Parameters can be literal values, or the names of variables defined in our calling code, or expressions the system will evaluate before calling the function. The system will pass the data we specify into the function when the function wakes up. For now, we will assume that the function has no idea where the parameter information came from, it just uses the values passed in and refers to those values using the parameter names we defined when we wrote the function.

Parameter names defined in the function code do not need to be the same as the names from the caller code we place between the parentheses when we call the function.

Phew - sounds complicated, but it is actually fairly simple. (There are more rules on these parameters, but this is enough for now!)
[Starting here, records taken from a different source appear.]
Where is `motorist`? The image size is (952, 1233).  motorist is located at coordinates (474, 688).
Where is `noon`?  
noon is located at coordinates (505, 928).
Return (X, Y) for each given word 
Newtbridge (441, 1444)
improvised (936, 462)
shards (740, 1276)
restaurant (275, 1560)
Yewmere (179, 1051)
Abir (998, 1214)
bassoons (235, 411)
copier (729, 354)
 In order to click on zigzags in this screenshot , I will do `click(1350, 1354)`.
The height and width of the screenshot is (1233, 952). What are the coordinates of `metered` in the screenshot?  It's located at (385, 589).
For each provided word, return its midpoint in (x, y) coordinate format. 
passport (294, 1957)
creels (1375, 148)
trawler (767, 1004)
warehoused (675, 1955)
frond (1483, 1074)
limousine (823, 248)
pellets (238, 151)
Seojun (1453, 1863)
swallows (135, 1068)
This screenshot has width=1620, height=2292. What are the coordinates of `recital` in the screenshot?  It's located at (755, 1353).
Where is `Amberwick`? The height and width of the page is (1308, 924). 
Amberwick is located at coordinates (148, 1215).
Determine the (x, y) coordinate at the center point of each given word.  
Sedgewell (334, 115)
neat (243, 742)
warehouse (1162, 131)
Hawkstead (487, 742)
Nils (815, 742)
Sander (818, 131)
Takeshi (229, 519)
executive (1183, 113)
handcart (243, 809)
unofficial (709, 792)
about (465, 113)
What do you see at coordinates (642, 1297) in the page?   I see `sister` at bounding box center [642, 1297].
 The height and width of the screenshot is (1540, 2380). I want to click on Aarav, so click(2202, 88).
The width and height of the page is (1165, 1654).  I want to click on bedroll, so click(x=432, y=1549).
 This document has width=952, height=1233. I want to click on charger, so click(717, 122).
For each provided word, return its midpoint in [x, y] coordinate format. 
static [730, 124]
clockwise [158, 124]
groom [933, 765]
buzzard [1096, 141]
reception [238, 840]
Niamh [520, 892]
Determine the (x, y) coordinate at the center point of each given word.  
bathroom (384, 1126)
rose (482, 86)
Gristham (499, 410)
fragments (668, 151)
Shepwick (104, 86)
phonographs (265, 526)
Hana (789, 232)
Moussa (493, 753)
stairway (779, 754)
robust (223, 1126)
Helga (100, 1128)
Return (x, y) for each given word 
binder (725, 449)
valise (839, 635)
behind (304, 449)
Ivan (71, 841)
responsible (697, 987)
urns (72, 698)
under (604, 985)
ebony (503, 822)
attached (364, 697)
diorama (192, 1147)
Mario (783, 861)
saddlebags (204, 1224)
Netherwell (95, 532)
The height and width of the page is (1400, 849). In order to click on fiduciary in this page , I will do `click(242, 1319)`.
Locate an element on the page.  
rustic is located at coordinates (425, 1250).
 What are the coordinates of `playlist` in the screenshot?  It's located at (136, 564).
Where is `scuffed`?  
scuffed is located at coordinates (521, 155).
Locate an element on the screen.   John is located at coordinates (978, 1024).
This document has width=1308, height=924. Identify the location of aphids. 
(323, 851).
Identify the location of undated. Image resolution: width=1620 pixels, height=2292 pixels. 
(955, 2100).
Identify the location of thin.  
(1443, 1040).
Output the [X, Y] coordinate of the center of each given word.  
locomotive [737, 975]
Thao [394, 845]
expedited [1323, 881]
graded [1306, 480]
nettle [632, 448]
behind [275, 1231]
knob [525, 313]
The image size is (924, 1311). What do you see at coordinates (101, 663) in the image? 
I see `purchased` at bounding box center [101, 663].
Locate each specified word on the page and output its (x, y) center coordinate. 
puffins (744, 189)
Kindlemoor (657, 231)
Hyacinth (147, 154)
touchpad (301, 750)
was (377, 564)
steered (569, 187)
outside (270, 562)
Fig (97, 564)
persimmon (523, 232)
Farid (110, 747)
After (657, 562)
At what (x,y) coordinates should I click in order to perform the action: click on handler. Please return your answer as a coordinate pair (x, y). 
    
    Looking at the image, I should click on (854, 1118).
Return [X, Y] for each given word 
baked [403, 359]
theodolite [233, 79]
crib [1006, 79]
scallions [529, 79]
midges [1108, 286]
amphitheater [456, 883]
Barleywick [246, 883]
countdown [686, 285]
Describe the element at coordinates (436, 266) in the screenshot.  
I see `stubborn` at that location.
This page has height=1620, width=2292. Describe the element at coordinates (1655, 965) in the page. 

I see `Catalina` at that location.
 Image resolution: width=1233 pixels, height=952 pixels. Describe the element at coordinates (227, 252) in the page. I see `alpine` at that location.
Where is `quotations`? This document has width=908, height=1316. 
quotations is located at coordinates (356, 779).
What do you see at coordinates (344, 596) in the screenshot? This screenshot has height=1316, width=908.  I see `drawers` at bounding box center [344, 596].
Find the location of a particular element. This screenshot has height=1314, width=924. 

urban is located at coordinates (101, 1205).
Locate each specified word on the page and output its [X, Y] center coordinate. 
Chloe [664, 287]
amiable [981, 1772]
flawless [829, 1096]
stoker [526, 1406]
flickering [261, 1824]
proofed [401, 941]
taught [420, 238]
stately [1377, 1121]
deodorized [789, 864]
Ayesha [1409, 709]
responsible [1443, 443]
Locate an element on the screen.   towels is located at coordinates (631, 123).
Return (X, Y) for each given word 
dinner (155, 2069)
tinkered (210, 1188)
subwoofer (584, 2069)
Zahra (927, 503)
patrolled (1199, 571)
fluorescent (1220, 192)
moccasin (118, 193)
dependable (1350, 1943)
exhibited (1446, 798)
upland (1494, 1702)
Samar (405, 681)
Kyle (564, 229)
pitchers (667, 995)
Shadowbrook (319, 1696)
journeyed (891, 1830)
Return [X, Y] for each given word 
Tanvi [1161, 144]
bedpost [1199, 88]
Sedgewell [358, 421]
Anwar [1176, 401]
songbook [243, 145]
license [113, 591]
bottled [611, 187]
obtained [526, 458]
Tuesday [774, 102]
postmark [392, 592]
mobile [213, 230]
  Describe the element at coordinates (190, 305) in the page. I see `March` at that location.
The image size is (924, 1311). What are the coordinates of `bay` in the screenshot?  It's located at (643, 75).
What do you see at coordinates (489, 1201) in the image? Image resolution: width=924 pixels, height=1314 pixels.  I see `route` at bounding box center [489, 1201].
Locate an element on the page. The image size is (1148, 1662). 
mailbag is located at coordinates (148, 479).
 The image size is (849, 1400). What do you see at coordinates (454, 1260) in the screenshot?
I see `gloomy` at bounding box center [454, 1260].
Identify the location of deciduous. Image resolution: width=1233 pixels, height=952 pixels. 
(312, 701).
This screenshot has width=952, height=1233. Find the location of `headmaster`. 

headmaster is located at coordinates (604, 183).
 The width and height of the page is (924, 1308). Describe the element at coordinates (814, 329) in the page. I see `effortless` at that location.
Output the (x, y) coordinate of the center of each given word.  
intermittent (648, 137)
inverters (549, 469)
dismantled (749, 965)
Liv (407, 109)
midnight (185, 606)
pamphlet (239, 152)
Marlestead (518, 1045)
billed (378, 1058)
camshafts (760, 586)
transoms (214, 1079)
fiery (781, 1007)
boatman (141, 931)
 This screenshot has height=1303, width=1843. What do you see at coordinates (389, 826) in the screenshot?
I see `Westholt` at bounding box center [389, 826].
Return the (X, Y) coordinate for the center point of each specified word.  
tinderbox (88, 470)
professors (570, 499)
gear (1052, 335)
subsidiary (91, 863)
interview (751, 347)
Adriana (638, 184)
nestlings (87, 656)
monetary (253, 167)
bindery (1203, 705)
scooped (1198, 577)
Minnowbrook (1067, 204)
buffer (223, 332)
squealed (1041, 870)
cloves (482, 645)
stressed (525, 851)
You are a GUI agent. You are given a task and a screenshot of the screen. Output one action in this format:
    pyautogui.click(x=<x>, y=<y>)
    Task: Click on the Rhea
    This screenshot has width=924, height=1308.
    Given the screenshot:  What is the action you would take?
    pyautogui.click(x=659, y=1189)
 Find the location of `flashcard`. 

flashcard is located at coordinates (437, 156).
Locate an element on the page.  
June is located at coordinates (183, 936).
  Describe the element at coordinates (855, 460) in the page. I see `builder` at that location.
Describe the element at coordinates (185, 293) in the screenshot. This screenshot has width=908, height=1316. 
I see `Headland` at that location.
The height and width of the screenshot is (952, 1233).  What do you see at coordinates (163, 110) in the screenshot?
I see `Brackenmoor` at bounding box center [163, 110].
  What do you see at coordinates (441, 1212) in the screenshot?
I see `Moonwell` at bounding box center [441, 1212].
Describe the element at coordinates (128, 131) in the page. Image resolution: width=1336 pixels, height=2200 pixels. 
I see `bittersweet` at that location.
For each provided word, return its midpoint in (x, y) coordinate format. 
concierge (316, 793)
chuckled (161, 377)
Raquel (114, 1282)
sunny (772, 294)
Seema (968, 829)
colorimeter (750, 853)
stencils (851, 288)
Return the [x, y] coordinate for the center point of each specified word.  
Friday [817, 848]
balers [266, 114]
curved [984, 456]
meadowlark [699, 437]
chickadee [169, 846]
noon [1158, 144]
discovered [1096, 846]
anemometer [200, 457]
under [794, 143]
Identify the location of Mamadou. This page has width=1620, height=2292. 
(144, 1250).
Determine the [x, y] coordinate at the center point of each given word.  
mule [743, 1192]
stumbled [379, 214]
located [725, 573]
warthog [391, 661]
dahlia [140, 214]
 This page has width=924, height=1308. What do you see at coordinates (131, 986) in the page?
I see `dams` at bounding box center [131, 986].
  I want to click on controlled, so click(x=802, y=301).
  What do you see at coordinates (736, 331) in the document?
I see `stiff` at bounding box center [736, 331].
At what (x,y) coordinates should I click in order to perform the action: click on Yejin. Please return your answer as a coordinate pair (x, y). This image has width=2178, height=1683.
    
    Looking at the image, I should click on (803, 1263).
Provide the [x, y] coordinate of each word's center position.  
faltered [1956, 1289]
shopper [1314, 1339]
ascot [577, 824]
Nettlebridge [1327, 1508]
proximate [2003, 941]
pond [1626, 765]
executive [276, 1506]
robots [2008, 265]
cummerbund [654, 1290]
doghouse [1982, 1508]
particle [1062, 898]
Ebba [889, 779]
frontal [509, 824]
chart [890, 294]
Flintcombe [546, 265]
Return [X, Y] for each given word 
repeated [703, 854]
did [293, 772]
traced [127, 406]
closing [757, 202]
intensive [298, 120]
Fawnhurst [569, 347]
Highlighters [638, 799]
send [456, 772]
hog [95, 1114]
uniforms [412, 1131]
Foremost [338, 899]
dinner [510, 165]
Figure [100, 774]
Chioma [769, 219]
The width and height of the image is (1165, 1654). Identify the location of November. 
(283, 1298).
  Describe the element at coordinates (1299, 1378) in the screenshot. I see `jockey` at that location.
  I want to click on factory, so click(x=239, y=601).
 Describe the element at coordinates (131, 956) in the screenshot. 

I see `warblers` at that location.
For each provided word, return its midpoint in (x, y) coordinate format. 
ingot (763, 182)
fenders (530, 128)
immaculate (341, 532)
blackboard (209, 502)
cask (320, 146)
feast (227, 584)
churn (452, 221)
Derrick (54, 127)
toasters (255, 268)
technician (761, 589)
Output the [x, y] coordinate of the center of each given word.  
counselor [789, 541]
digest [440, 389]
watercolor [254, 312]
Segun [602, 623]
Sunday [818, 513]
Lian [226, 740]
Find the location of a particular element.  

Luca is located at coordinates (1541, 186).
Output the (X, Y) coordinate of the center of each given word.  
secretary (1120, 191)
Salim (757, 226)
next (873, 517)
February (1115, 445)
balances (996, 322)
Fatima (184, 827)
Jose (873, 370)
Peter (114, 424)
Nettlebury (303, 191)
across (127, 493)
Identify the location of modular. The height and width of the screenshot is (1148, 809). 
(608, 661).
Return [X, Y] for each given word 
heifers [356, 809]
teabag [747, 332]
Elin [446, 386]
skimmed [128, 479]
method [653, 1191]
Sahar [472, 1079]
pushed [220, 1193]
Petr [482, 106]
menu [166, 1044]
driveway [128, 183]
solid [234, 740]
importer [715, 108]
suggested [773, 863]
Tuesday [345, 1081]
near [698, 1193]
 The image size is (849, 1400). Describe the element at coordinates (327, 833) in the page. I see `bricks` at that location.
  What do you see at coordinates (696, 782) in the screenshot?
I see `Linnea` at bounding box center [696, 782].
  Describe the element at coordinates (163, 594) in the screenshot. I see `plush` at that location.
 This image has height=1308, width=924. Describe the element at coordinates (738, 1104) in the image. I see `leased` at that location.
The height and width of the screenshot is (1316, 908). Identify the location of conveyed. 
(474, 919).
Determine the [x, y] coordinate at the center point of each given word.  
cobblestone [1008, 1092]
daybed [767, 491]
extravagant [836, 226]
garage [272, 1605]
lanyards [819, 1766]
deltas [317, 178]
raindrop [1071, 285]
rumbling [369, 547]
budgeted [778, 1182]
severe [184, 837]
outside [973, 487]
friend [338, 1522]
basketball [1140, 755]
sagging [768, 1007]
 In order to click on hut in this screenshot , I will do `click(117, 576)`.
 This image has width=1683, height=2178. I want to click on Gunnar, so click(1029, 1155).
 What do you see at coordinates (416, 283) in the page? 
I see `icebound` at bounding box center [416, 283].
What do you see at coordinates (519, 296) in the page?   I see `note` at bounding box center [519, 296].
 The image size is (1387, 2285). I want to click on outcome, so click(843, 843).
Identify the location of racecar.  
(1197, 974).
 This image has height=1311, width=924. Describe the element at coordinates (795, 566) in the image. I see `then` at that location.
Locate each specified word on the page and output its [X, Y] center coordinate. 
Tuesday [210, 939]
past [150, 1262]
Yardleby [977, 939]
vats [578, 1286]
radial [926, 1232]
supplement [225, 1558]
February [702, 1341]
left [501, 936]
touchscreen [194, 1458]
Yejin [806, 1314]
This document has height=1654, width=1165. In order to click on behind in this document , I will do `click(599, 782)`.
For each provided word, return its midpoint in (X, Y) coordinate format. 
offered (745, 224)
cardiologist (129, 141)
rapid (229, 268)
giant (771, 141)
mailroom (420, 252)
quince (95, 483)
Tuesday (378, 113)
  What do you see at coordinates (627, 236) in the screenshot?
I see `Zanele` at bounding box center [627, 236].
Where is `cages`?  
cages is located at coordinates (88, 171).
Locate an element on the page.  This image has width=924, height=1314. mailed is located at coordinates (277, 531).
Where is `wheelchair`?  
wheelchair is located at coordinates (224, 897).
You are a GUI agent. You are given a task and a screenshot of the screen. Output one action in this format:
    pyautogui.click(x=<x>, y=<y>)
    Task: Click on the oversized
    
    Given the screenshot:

Here is code that demonstrates calling the function:

float mySin, myCos;
float myAngle = 37.0;
float PI = (float)acos(-1.0); // this is a pretty accurate PI

myAngle = myAngle * PI / 180.0;
mySin = my_sin(myAngle);
mySin = my_sin(180 * PI);           // the expression is evaluated and the result passed in

myCos = sqrt(1.0 - my_sin(myAngle)*my_sin(myAngle));        // sqrt is a new function

In each of these examples, the reference to the my_sin function is part of an expression that is being evaluated. Once the entire expression has been evaluated, the value is stored in the container named on the left side of the equal operator. The normal rules of evaluating expressions are still being followed, but when the system gets to the reference to the function, the expression evaluation pauses for a bit while the code for the function figures out the answer needed. That answer is returned to the expression evaluator which continues on with its work.